Seorang perempuan muda, Esty meninggalkan komunitas ultra-Orthodox Yahudi di Williamsburg, Brooklyn di New York City untuk memulai hidup baru di Berlin, Jerman karena tak mau terjebak dalam hukum agama yang kolot.

Padahal masyarakat di Komunitas Ultra Orthodox ini awalnya terkesan erat, selalu berhubungan baik, dan ada perkawinan yang manis. Semua itu sungguh terdengar indah, bukan? Namun nyatanya tak begitu. 

Masyarakat erat itu tak lain adalah ghetto yang dibentuk untuk saling mengawasi satu sama lain dan berada dalam hukum-hukum agama yang sangat kolot. 

Lalu, terjadilah seperti ini. Menikah bukan dengan kekasih pilihan sendiri melainkan dijodohkan oleh penatua sebab pacaran tidak diperbolehkan. Memasak dan mengurus anak adalah tugas perempuan semata. Dan, penggunaan internet dilarang (apalagi punya akun Instagram dan Twitter!). Siapa yang tahan dengan semua itu? 

Itulah situasi yang dialami Esty (diperankan Shira Haas), yang lahir, besar dan hidup di dalam masyarakat ultra-Orthodox Yahudi di Williamsburg, Brooklyn, New York. 

Jangan kita terkesima dengan “New York” semata, sebab justru seumur hidupnya dalam masyarakat itu Esty tidak pernah berpergian ke luar kota sama sekali. Yang dilakukan Esty selanjutnya adalah melarikan diri dari masyarakatnya itu, ke luar dari New York, kabur ke Berlin, Jerman. 

Kisah hidup Esty dan pelariannya itu kemudian diangkat dalam Unorthodox, miniseri 4 episode di Netflix, garapan sutradara Jerman, Maria Schrader (kelahiran 1965). 

Diliris akhir Maret 2020, Unorthodox dipuji banyak kritikus film dan melejit di kalangan pemirsa milenial. Memang, miniseri ini dibintangi beberapa pemain muda yang jadi idola milenial kekinian. Selain itu, ceritanya tidak bertele-tele ala sinetron atau drama Korea, dan pembabakan cerita digarap dengan sangat baik.  

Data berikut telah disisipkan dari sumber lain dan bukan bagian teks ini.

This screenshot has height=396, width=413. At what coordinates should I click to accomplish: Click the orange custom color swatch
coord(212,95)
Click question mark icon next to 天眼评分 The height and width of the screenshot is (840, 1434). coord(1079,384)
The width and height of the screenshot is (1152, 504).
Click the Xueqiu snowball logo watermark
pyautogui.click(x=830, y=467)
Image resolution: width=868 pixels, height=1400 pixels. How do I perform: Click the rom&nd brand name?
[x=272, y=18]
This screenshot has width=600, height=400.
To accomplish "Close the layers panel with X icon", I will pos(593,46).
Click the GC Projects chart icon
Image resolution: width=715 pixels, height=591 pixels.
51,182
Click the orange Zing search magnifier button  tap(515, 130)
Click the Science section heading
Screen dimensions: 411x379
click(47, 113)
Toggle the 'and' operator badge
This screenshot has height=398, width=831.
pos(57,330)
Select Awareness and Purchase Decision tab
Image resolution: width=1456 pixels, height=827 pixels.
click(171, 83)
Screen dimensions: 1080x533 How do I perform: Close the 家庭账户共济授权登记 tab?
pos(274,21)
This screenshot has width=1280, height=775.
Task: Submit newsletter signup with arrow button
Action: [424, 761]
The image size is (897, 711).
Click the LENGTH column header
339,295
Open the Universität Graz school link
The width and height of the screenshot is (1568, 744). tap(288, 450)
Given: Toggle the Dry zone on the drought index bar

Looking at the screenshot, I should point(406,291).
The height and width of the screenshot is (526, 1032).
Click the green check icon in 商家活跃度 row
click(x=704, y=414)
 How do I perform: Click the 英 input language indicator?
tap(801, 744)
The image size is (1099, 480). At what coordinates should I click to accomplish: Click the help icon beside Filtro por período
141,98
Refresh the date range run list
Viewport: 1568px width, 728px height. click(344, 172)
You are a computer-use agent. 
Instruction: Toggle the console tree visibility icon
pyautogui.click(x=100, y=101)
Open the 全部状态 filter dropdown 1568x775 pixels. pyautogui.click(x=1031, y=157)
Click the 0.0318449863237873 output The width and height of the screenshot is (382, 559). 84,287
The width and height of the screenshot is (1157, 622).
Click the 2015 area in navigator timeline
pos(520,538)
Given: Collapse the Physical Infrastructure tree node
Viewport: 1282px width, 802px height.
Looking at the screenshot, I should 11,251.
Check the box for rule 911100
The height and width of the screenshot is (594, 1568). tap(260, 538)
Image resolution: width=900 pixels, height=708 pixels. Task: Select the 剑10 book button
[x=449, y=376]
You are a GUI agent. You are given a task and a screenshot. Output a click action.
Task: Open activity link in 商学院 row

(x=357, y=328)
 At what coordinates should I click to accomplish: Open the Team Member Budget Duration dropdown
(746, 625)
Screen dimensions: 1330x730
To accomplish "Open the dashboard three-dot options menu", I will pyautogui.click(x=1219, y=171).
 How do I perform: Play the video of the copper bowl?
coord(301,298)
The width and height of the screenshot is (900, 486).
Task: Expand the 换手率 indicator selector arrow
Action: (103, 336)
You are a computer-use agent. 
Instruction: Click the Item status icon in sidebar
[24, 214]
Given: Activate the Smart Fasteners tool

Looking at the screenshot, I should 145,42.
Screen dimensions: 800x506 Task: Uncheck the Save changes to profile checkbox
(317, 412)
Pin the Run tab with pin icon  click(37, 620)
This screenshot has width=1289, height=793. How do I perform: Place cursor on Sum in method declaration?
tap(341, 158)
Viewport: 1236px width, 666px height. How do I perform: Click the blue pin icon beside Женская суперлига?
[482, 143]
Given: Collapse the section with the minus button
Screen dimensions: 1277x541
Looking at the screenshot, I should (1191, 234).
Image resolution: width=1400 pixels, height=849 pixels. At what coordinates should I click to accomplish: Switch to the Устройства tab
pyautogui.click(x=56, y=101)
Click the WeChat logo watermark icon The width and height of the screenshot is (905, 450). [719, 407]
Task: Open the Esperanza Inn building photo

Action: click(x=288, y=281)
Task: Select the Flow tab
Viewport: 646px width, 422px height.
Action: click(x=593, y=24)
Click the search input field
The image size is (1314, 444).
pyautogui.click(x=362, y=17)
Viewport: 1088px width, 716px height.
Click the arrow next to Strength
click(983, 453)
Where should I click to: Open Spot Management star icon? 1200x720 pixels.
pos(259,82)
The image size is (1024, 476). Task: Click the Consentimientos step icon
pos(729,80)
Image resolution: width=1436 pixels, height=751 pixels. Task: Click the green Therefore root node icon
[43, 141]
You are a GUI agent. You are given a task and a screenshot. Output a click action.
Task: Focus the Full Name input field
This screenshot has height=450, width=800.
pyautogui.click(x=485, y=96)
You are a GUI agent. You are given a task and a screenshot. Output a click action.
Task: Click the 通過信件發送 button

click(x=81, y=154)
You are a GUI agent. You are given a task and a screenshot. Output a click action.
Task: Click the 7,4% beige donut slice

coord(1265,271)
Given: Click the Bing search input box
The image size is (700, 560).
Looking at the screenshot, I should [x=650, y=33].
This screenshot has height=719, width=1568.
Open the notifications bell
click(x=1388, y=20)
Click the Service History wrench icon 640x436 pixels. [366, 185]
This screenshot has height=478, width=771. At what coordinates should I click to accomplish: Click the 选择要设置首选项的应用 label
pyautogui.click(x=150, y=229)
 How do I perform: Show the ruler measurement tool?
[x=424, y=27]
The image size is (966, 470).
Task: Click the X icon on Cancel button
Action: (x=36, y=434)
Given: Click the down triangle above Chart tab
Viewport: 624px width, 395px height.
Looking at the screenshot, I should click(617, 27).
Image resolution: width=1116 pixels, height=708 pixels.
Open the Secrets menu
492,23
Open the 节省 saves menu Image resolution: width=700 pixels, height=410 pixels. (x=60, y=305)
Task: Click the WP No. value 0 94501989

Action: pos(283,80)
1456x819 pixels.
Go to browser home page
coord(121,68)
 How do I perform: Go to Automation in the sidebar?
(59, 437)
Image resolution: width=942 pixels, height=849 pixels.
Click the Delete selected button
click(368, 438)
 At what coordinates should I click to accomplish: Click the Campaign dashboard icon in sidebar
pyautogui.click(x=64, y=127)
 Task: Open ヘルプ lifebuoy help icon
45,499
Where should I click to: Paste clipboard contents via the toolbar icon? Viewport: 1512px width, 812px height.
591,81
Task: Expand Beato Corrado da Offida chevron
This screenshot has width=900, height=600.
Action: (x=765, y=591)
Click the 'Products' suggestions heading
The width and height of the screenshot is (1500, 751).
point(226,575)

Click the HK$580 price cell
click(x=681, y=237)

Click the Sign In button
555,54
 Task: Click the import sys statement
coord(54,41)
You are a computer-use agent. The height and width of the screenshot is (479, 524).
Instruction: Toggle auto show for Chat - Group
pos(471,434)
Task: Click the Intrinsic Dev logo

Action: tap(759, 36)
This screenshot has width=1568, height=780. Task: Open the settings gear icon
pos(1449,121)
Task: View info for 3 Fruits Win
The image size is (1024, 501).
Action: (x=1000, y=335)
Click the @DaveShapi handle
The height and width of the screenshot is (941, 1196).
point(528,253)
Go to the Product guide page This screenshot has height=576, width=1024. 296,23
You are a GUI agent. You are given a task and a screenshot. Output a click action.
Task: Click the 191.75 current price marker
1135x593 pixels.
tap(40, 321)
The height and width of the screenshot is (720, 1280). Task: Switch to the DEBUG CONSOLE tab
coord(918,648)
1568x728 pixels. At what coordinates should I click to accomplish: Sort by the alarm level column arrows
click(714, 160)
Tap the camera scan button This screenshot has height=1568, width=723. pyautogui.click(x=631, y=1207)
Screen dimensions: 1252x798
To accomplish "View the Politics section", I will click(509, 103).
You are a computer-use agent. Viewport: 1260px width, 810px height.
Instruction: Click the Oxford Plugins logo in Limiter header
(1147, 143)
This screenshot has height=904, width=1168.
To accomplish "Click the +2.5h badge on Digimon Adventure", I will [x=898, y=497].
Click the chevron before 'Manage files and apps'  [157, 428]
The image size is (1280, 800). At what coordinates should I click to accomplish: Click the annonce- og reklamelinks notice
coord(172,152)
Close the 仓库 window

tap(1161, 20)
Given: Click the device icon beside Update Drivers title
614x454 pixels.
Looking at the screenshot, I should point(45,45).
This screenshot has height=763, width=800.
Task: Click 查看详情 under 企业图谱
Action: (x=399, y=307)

Hidup yang tidak hanya untuk menikah

Hingga hari pernikahannya dengan Yanky Shapiro (diperankan Amit Rahav), Esty merasa aman dan nyaman hidup dalam masyarakat ultra-Orthodox Yahudi. Ia merasa tidak ada yang salah dalam hidupnya. Memasak dan mengurus rumah adalah kegiatan utamanya sebagai perempuan muda yang hidup bersama kakek-neneknya. Bahkan ia merasa lumrah ketika dijodohkan dengan seorang laki-laki yang tidak pernah dikenalnya ataupun ditemuinya sekalipun. 

Ia menjalani ritual keagamaan dengan taat dan tekun. Upacara pernikahannya dilalui dengan airmata kegembiraan karena pernikahan diyakini sebagai sarana penyempurnaan hidup bagi semua perempuan ultra-Orthodox Yahudi. 

Menikah, melahirkan anak (terutama anak laki-laki), dan merawat anak adalah panggilan hidup mereka. Tidak ada yang lain daripada itu. Sebagai bagian pelengkap dari upacara pernikahan, rambut Esty dicukur habis. Ini menjadi penanda sosial seorang perempuan yang sudah menikah. Mereka menutupi kepala mereka dengan kerudung ataupun sheitel (wig), dan hanya suami mereka yang boleh melihat ‘aurat’ mereka itu. 

Setahun menikah, Esty mulai merasa bahwa pernikahan bukanlah kesempurnaan hidup. Malah sebaliknya, ia merasa terbebani oleh harapan-harapan keluarga suaminya yang mencerminkan budaya patriarki. 

“Kapan kamu hamil?,” adalah pertanyaan tiap orang di sekelilingnya. 

Alih-alih memberinya kenikmatan, Esty kesakitan tiap kali berhubungan seks dengan suaminya. Ia mencoba meredam kegelisahannya itu. Namun, rumah telah menjadi penjara baginya.  

Muak dengan itu semua, ia merencanakan untuk melarikan diri dengan dibantu oleh guru les pianonya. Bermain piano adalah hobinya sebelum menikah tapi setelah menikah justru ia tidak ada kesempatan untuk menyentuh tuts piano sama sekali. 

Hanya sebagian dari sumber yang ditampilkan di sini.